A la découverte de Pelléas & Mélisande de Debussy/Maeterlinck - II - Des influences insolites
Par DavidLeMarrec, mercredi 19 juillet 2006 à :: Autour de Pelléas et Mélisande :: #306 :: rss
2. Influences plus ou moins sérieuses, sensibles dans Pelléas et Mélisande
Il se trouve que Debussy a été très impressionné par Wagner et a influencé Messiaen ou Takemitsu, c'est un fait.

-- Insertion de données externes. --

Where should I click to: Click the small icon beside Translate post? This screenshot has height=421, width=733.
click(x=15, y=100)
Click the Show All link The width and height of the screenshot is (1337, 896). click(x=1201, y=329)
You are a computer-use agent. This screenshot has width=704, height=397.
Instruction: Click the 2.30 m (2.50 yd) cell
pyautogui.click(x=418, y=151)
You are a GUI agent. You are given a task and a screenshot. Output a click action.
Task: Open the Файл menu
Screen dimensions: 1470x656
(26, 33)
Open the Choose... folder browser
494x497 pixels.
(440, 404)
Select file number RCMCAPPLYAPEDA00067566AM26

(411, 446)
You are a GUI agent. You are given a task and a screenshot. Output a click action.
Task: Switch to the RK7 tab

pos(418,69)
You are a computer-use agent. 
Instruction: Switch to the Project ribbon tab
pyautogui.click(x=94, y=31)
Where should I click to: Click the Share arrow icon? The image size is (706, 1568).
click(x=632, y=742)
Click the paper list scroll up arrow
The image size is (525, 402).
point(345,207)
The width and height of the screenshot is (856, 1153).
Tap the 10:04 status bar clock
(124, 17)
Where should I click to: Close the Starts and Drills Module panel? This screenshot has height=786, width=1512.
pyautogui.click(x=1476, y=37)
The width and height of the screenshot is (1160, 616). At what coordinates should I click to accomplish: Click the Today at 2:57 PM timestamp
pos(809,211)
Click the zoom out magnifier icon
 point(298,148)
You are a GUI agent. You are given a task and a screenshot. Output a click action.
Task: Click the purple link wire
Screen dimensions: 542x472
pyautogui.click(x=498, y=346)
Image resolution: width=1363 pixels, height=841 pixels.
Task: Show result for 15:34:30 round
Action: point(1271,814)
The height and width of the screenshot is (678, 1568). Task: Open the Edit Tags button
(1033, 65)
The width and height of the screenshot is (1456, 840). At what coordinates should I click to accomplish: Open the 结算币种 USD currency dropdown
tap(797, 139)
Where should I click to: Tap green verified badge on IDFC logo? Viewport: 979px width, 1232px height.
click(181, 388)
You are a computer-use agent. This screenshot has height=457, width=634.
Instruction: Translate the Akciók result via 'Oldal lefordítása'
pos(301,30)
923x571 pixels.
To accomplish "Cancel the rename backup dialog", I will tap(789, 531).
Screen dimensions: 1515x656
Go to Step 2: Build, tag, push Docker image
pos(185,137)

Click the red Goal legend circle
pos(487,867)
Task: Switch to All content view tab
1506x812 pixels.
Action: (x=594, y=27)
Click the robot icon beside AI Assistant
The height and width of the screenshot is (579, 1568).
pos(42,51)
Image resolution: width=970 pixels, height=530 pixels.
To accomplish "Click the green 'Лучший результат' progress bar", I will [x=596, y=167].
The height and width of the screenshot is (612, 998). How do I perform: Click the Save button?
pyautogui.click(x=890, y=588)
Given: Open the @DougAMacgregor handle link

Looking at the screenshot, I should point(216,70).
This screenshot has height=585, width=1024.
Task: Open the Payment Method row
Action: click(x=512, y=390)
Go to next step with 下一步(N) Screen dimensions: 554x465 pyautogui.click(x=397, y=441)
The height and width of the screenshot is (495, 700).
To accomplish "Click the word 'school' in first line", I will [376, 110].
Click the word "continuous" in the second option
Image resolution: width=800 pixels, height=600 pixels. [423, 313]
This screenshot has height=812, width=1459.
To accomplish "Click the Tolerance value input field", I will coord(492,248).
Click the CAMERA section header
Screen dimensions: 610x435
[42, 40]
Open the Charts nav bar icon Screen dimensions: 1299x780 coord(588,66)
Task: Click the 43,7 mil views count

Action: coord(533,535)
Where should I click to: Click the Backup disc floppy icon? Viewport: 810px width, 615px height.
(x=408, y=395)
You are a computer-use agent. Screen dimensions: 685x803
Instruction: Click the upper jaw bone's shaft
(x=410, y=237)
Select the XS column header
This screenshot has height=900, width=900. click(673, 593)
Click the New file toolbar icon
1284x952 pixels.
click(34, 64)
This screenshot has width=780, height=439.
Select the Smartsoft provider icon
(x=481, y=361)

Mais il y a plus amusant encore : ce paragon de modernité ouvre son unique opéra, un de ses meilleurs ouvrages, par un thème emprunté (ou du moins identique) à celui d'une séquence très secondaire d'un opéra de Meyerbeer._______________________________
Dans les Huguenots, à l'acte III, le complot qui se trame pour assassiner le jeune huguenot Raoul de Nangis - afin de venger l'affront fait à la famille catholique des Saint-Bris - est interrompu, de façon très efficace (à la fois car on évite des détails fastidieux et car on sollicite simultanément l'attente du spectateur). Un archer paraît et, bon veilleur de nuit, fait rentrer la foule qui vient de terminer son ballet bohémien frénétique (invariablement coupé à la scène), pour l'heure du couvre-feu.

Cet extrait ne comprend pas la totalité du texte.